In his book Dale Carnegie says something similar that " Everyone thinks about themselves, morning, noon and night - even if you are dying or dead".
It's so hard to care for some on who has annoyed you and took advantage of you most of your life and continues to do so. However they are in hospital, suffering from cancer, having an operation that would scare the mightiest of souls.
In my selfish way, although being noted as his only next of kin (by default) - although I have been there for him as much as I can, not because I wanted to but because I had to.While this is going on, I cannot help but think about my day, and how it is affecting me. Lots of his guests are coming to see him in hospital from all over the country, and I am entertaining the guests, he is my cousin, (I am not that close to him).

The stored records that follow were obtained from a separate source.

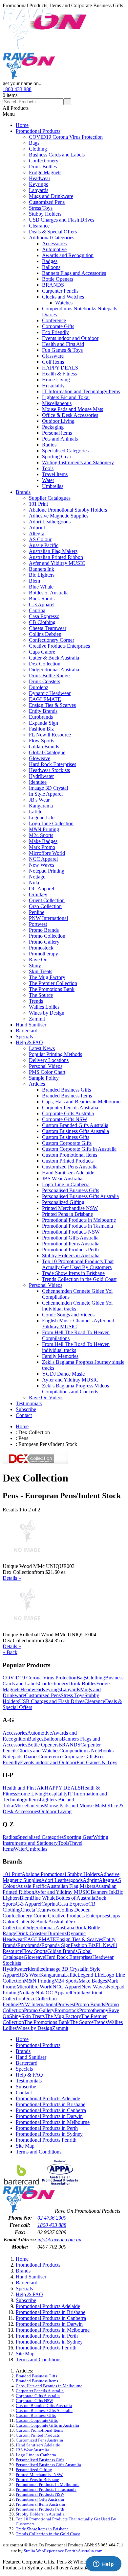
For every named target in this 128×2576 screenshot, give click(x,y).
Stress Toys (41, 208)
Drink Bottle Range (49, 675)
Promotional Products (38, 131)
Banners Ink (41, 569)
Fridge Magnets (45, 172)
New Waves (41, 865)
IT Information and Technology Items (81, 391)
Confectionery (43, 160)
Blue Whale (41, 587)
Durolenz (38, 687)
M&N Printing (44, 829)
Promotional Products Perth (70, 1249)
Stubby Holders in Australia (70, 1255)
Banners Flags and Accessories (74, 273)
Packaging (53, 427)
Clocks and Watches (63, 297)
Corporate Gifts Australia (68, 1113)
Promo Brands (44, 930)
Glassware (53, 356)
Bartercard (26, 1030)
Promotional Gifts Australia (70, 1237)
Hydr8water (41, 776)
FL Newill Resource (50, 734)
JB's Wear (39, 800)
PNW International (48, 918)
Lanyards (38, 190)
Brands (23, 492)
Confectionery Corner (51, 640)
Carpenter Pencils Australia (70, 1107)
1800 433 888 (17, 89)
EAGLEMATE (45, 699)
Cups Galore (42, 652)
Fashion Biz (41, 729)
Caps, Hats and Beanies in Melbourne (81, 1101)
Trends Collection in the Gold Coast (79, 1279)
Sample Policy (44, 1078)
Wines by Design (46, 1013)
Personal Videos (45, 1066)
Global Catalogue (47, 752)
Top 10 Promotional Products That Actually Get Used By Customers (78, 1264)
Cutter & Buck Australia (54, 658)
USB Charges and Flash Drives (61, 220)
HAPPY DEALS (60, 368)
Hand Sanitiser (31, 1024)
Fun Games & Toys (62, 350)
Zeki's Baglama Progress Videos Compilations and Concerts (75, 1388)
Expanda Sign (43, 723)
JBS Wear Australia (62, 1178)
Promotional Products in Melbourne (79, 1220)
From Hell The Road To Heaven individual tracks (76, 1347)
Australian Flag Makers (53, 551)
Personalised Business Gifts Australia (80, 1196)
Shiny (35, 965)
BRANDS (53, 285)
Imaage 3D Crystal (48, 788)
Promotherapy (43, 953)
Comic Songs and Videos (68, 1314)
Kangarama (41, 805)
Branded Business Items (67, 1095)
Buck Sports (41, 598)
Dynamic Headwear (50, 693)
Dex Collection (44, 663)
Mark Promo (42, 847)
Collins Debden (45, 634)
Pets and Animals (60, 439)
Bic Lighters (41, 575)
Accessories (54, 243)
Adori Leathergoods (50, 521)
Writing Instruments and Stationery (78, 462)
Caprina (37, 610)
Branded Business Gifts (66, 1090)
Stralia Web (34, 2550)
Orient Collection (47, 900)
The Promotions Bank (52, 989)
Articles (37, 1084)
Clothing (38, 149)
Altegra (36, 533)
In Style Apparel (46, 794)
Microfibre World (47, 853)
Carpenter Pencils (60, 291)
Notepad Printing (46, 871)
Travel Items (55, 474)
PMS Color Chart (47, 1072)
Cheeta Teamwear (47, 628)
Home (22, 125)
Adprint (37, 527)
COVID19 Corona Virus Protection (66, 137)
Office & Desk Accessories (70, 415)
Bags (34, 143)
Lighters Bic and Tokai (66, 397)
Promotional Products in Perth (47, 2128)
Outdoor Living (58, 421)
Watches (64, 302)
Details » (12, 1578)
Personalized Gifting (63, 1202)
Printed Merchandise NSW (70, 1208)
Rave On (38, 959)
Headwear (39, 178)
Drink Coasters (44, 681)
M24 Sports (41, 835)
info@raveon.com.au (59, 2239)
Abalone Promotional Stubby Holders (68, 510)
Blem (34, 581)
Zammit (37, 1019)
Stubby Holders (45, 214)
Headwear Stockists (49, 770)
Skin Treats (40, 971)
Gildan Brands (44, 746)
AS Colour (40, 539)
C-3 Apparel (41, 604)
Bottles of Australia (49, 592)
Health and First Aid (63, 344)
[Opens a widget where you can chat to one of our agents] (103, 2564)
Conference (54, 320)
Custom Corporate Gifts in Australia (79, 1149)
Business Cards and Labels (57, 154)
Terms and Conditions (38, 2152)
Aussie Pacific (43, 545)
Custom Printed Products (68, 1161)
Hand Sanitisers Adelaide (68, 1172)
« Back (10, 1652)
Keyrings (38, 184)
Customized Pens (47, 202)
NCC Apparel (43, 859)
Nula (34, 882)
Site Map (25, 2146)
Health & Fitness (59, 373)
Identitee (38, 782)
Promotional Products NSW (71, 1232)
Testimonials (29, 1403)
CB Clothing (42, 622)
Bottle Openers (57, 279)
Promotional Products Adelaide (48, 2098)
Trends (36, 1001)
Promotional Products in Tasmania (77, 1226)
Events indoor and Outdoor (70, 338)
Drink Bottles (43, 166)
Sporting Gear (56, 456)
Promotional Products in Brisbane (50, 2104)
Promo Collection (47, 936)
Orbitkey (38, 894)
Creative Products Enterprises (59, 646)
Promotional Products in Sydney (49, 2134)
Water (48, 480)
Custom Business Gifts (65, 1137)
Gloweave (39, 758)
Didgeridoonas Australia (54, 669)
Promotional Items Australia (70, 1243)
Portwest (38, 924)
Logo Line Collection (51, 823)
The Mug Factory (47, 977)
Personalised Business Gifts (70, 1190)
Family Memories (60, 1356)
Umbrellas (52, 486)
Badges (49, 261)
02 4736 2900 (51, 2218)
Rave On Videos (46, 1397)
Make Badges (43, 841)
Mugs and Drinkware (51, 196)
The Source (41, 995)
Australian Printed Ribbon (56, 557)
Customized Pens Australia (69, 1166)
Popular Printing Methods (55, 1054)
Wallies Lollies (44, 1007)
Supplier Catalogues (50, 498)
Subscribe (26, 1409)
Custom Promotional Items (69, 1155)
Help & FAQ (29, 1042)
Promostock (41, 948)
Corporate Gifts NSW (64, 1119)
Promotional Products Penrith (46, 2140)
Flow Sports (41, 740)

I hope this day I write this blog, that he recovers well, he is in for a nine (9) hour operation as I write, he has a 2 year old child and a wife in Bangladesh. We tried bringing them over on holiday visa's but it failed as the British High commission felt that they will not return in six months back to Bangladesh, if his condition does not improve.
My point is, that I watch the Disasters in Nepal, Burma, Palestine and all over the world, I feel horrified and disgusted at world leaders & humanity. This of course is followed by an appeal on TV by the various charities. I think to myself, well I have to do my bit and donate a little money, this action brings a smile to my face and I feel that I have healed the world. I don't have to think about them on a daily basis, it doesn't affect my day any more.

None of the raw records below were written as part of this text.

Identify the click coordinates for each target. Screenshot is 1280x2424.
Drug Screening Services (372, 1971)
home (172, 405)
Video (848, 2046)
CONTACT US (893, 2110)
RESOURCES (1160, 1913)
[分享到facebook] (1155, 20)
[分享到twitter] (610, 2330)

I feel I am such a bad person for not being sincere in my effort to help this person, but I have been there for him more than anyone else. It is also hard to give him the care and attention he needs, as I have a wife on maternity leave as we have a few month old baby at home and a 4 year old. When you are being pulled in every direction, as many more people rely on you, which way do you go? I am self employed which means I have to keep churning the wheels as well.
I know of a non Muslim man, who had cancer (he has passed away since), whilst he was deteriorating, after 7 months of treatment, his wife left him as she could not handle caring for him. He moved in with his mum and younger brother.